We are trying to investigate an issue of bit slip i.e. a register which should contain a constant does not have a constant value based on tests using gem_reg.py

How Has This Been Tested?

This script has been tested both on the GEM DAQ machines and on the ctp7.

Checklist:

bdorney commented 5 years ago

(use on the ctp7 requires commenting and uncommenting some of the import lines).

We will be moving to an rpm based installation on the CTP7's but this will require an updated linux image from the card makers. For this please drop the lines that need to be commented when pushing to the official repo.

bdorney commented 5 years ago

Could you please add the help menu printout and some usage examples to the PR description.

AndrewLevin commented 5 years ago

@bdorney, I have made all of the requested updates, other than https://github.com/cms-gem-daq-project/reg_utils/pull/33#issuecomment-423893577. Regarding https://github.com/cms-gem-daq-project/reg_utils/pull/33#issuecomment-423893577, it seems the import statements for running on ctp7 and DAQ PC are mutually exclusive. Please clarify what you want.

bdorney commented 5 years ago

@bdorney, I have made all of the requested updates, other than #33 (comment). Regarding #33 (comment), it seems the import statements for running on ctp7 and DAQ PC are mutually exclusive. Please clarify what you want.

This code generates an rpm that is installed on a machine. Right now these are installed on the DAQ machine. In the future the linux image of the CTP7 will be updated such that rpm's can be installed on each boot of the OS (if the card is rebooted or power cycled only things under /mnt/persistent/ persist through reboot...everything is reloaded from an image on the card.

So in this future linux image scenario, there will be no commenting/uncommenting import lines. The package is installed and it works out of the box. Please update to reflect this. For testing purposes now you needed the lines, but in the repo don't push them.

AndrewLevin commented 5 years ago

So, is it correct that these lines

from reg_utils.reg_interface.common.reg_xml_parser import getNode, parseXML
from reg_utils.reg_interface.common.print_utils import printRed
from reg_utils.reg_interface.common.jtag import initJtagRegAddrs
from reg_utils.reg_interface.common.reg_base_ops import *

will work on the ctp7 in the future, so these lines

#from rw_reg import *                                                                                                                                                                     
#from mcs import *   

can be removed?

bdorney commented 5 years ago

That is correct.

AndrewLevin commented 5 years ago

OK, the commented import lines are removed now.

AndrewLevin commented 5 years ago

@jsturdy, I have addressed all of your comments now

AndrewLevin commented 5 years ago

@jsturdy, readAddress returns an object of type str representing a hexadecimal value

bdorney commented 5 years ago

Side comment, are you casting these as 16 bit integers?
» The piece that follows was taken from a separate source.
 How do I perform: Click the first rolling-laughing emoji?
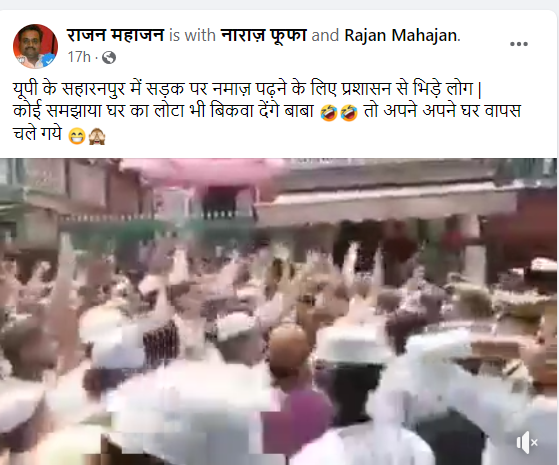coord(329,113)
Are you sure that's correct? The RPC framework only returns 32 bit integers; you can of course drop the higher bits but only in the case that the higher bits are not used.
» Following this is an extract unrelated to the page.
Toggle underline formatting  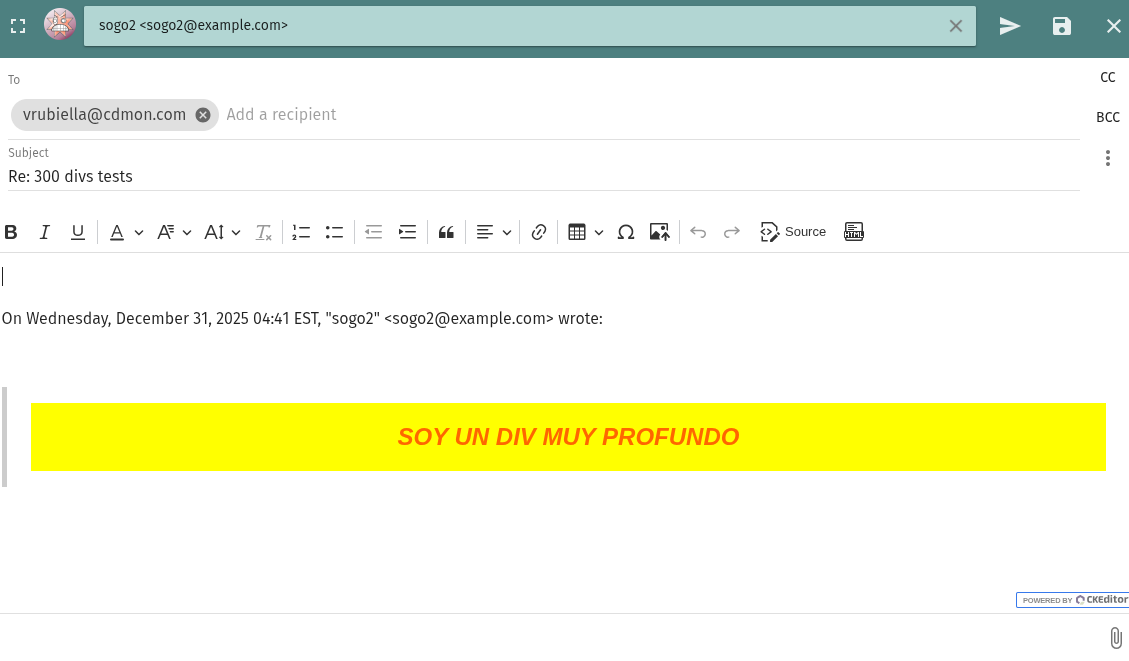click(78, 232)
The CTP7 registers are all 32 bits, sub registers may exist, e.g. in one 32 bit register you can have two 16 bit counters.

Do these counters that the value you're casting as 16 bit integers only use 16 bits? Or are they 32 bit counters?

AndrewLevin commented 5 years ago

@bdorney, the syntax int(XXX,16) will create an integer with as many bits necessary:

[gemuser@gem904daq01 ~]$ python
Python 2.7.5 (default, Aug  4 2017, 00:39:18) 
[GCC 4.8.5 20150623 (Red Hat 4.8.5-16)] on linux2
Type "help", "copyright", "credits" or "license" for more information.
>>> int('0x1000',16)
4096
>>> int('0x10000',16)
65536
>>> int('0x1000000000000',16)
281474976710656
>>> 
bdorney commented 5 years ago

I misread your response, I understand. Thanks for the example. The 16 is the base.